英国における私立校や準私立校は、著名人の児童受け入れについてプライバシー保護のための対策を講じることがありますが、完全な不可視化は難しく、地域社会やメディアの注目が学内外での子どもの生活に影響を及ぼす点は無視できません。
保護者として参考にしたいポイント
国外から子どもを英国の学校に入れる際、保護者が事前に確認すべき主な項目は次の通りです。
- 学校の日課・宿題量・課外活動の頻度:日々のリズムが子どもの性格や体調に合うか。
- 言語サポートと適応支援:母語が英語でない場合の補習や支援体制。
- 通学・居住地の安全性とプライバシー対策:メディア露出や帰宅時の安全確保の方法。

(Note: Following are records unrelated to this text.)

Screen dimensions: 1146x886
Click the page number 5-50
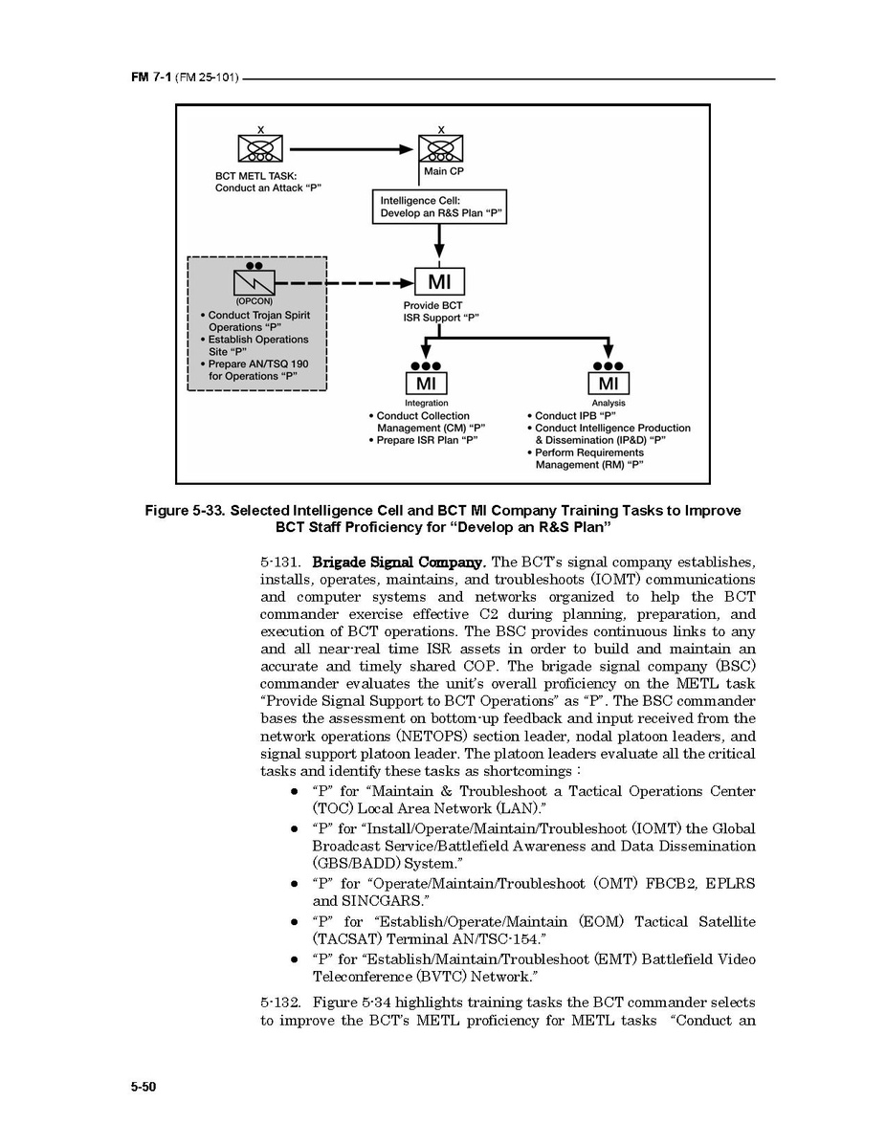click(144, 1088)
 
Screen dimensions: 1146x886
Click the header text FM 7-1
click(148, 77)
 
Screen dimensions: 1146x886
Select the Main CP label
click(443, 172)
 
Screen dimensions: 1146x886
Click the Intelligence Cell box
click(438, 207)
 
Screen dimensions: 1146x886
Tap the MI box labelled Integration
click(426, 384)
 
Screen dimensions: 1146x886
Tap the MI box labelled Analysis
click(609, 384)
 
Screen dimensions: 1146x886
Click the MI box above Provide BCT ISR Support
click(439, 282)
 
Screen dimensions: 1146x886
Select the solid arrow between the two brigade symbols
click(349, 149)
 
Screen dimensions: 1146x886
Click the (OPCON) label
click(254, 302)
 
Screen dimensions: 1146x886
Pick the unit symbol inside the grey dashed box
click(255, 282)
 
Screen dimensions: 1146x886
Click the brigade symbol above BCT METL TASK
click(259, 149)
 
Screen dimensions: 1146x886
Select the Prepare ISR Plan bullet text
click(427, 440)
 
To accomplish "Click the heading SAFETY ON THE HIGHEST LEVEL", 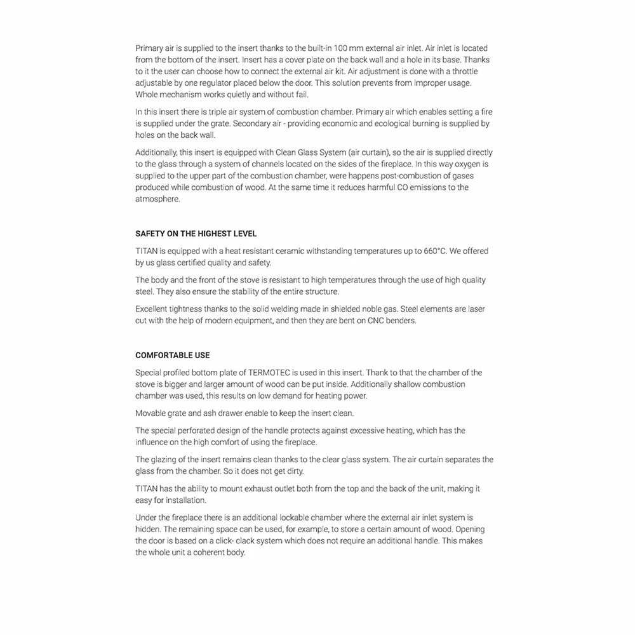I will coord(196,234).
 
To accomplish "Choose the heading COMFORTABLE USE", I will coord(173,356).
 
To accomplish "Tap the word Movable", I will coord(151,413).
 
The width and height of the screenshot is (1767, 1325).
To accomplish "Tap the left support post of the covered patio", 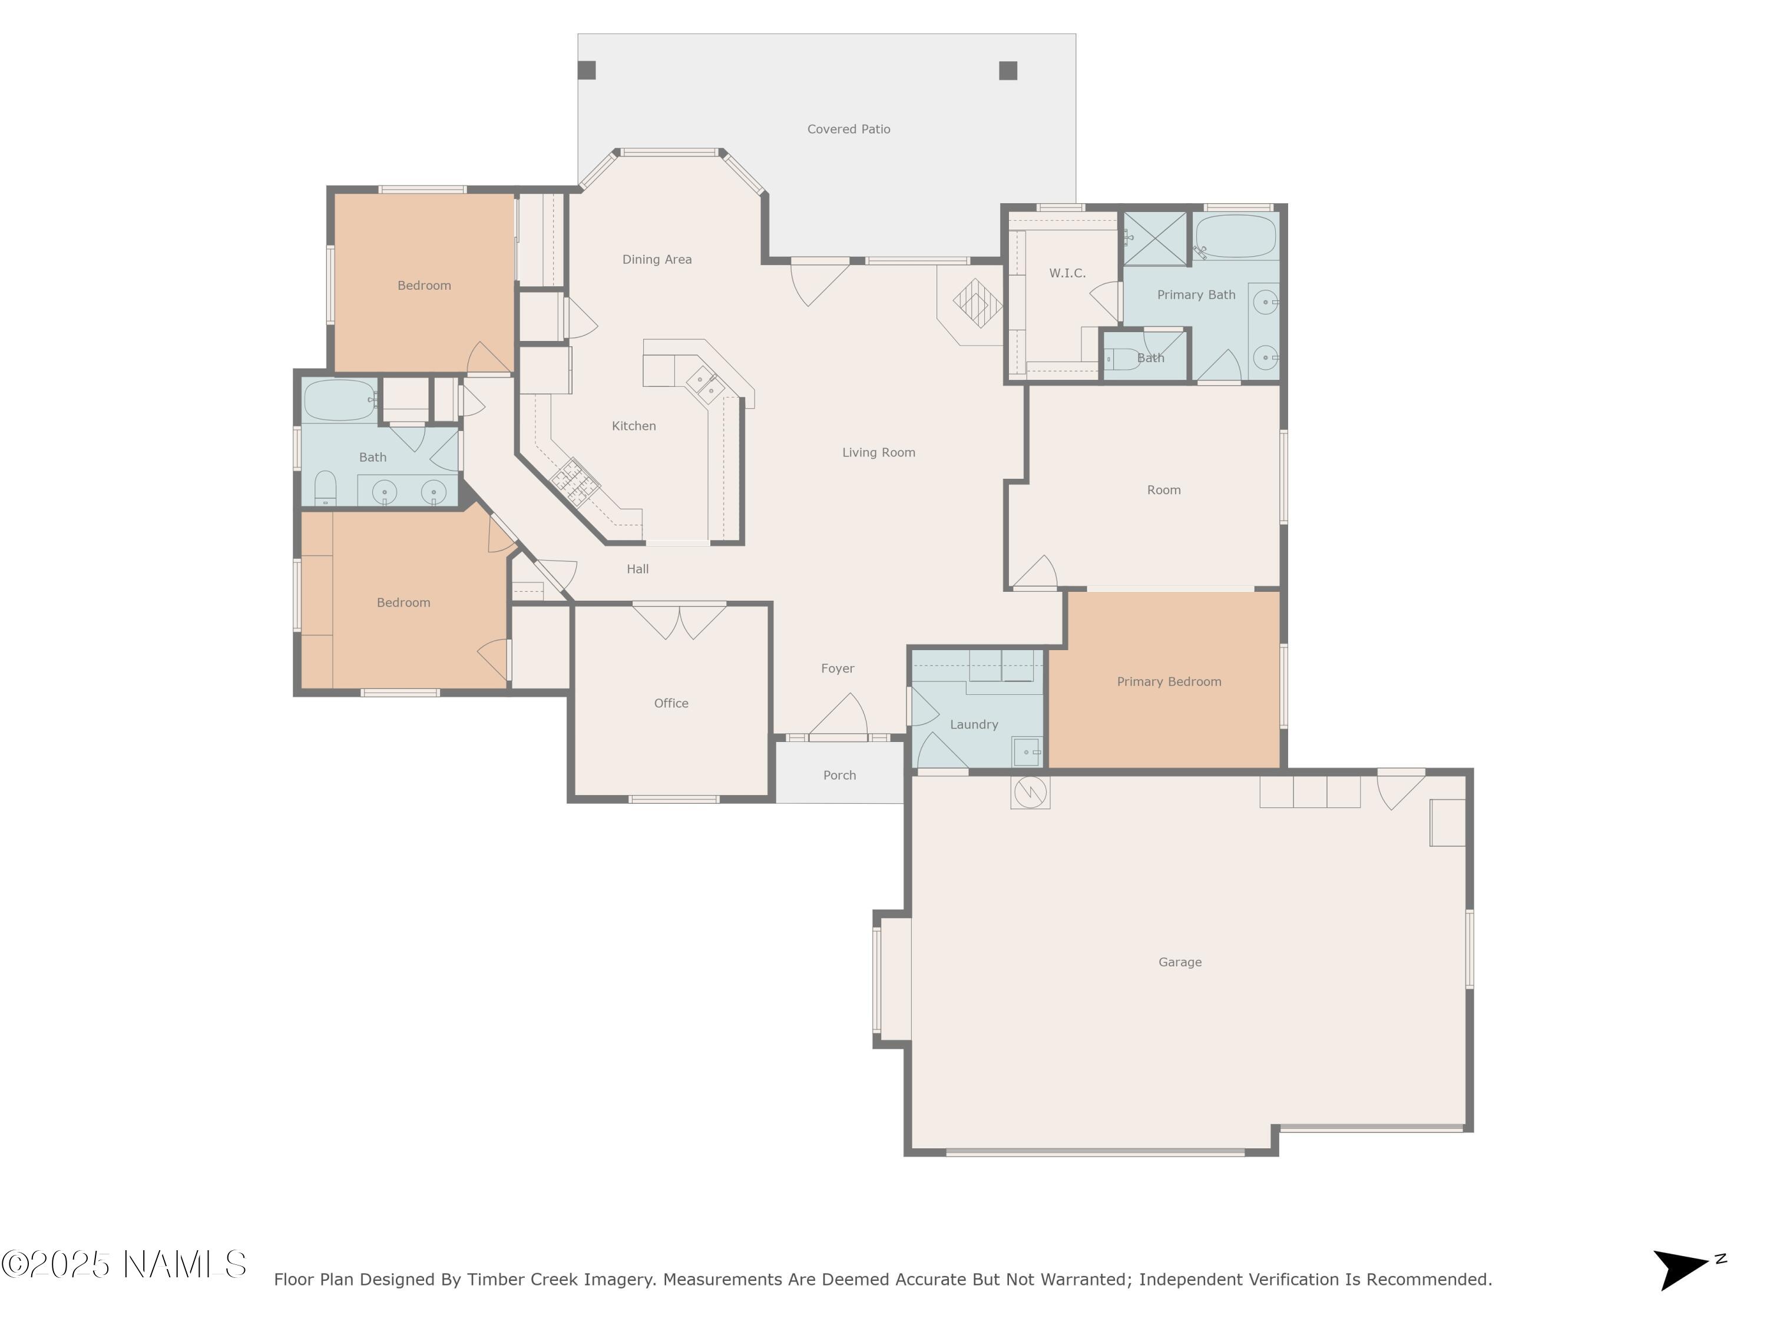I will (586, 70).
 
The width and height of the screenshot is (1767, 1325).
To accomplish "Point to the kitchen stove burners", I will (575, 482).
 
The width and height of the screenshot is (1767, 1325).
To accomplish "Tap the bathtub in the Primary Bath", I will (1235, 236).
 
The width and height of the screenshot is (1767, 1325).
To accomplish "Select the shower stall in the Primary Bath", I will (1155, 238).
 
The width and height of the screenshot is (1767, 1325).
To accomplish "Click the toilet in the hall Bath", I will (325, 488).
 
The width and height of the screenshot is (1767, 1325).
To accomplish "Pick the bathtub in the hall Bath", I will (339, 399).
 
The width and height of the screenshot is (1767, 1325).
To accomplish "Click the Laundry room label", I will (973, 724).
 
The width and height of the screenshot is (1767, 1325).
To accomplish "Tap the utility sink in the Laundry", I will (1027, 751).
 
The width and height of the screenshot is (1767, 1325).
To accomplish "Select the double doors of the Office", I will (679, 620).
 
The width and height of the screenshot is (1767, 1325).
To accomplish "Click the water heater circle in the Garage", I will (1030, 791).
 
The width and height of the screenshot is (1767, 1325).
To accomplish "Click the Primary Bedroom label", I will (1168, 681).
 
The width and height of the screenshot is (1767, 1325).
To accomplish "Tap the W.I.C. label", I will (1067, 273).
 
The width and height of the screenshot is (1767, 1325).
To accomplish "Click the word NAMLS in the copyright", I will (186, 1264).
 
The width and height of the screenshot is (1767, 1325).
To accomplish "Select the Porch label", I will (839, 775).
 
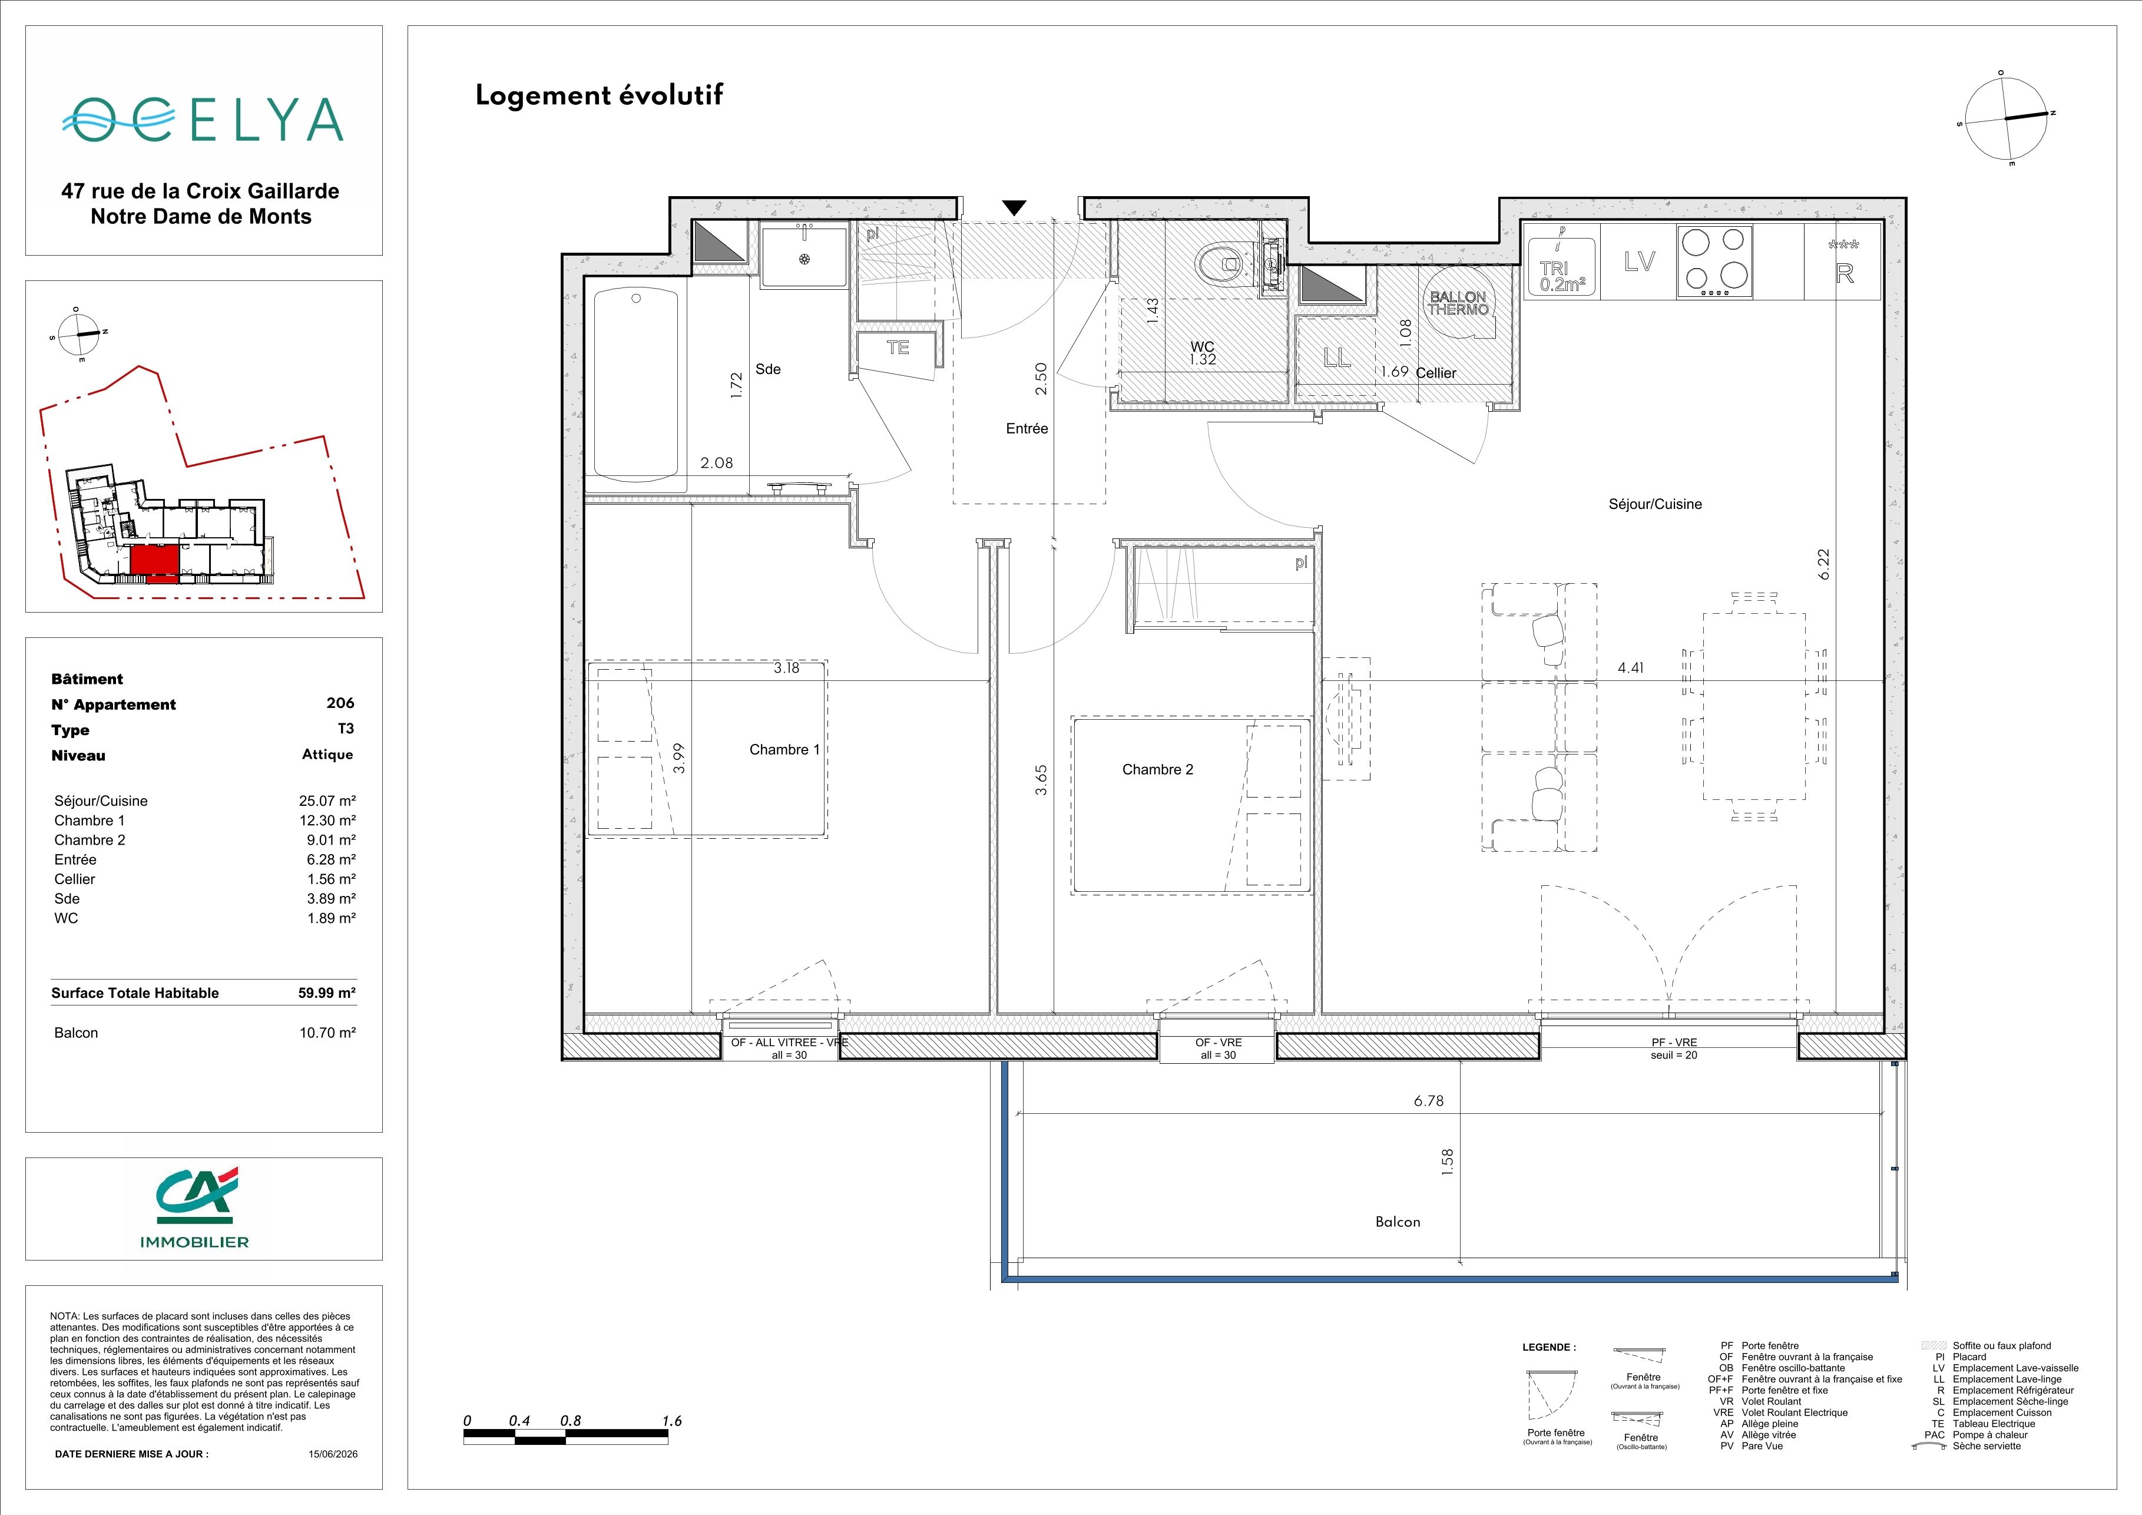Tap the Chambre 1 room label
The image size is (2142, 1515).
784,749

- 保護者参加やコミュニティの雰囲気:保護者同士の連携や学校との情報共有の仕組み。
子どもの心身の安定を最優先に、学校が提供する教育内容と生活環境の両面をバランスよく検討することが大切です。
最後に—日本の保護者が学べること
今回の報道は欧州の王室に関する話題ですが、海外の学校制度や受け入れ姿勢は日本の保護者にも示唆を与えます。特に、学業以外の活動や日常のリズムが教育の一部として位置付けられている点、そして有名人の子どもであれプライバシーや安全が教育選択の重要な要素になる点は、国際的な教育環境を考えるうえで参考になります。
| 項目 | 留意点 |
|---|---|
| 授業・課外活動 | 日中の活動量が多く、学外の時間も学習やクラブ活動で埋まる |
| 宿題 | アメリカの同学年と比べて分量が多い傾向 |
| プライバシー | 著名家庭の場合、学校側と保護者で対策の協議が必要 |
保護者が海外の学校に関心を持つ際は、学校側の公式情報や現地の教育専門家の見解を確認するとともに、児童本人の適応状況を慎重に観察してください。夫妻や学校から正式な発表が出れば、具体的な受入体制や支援内容を確認することで、より実践的な比較検討が可能になります。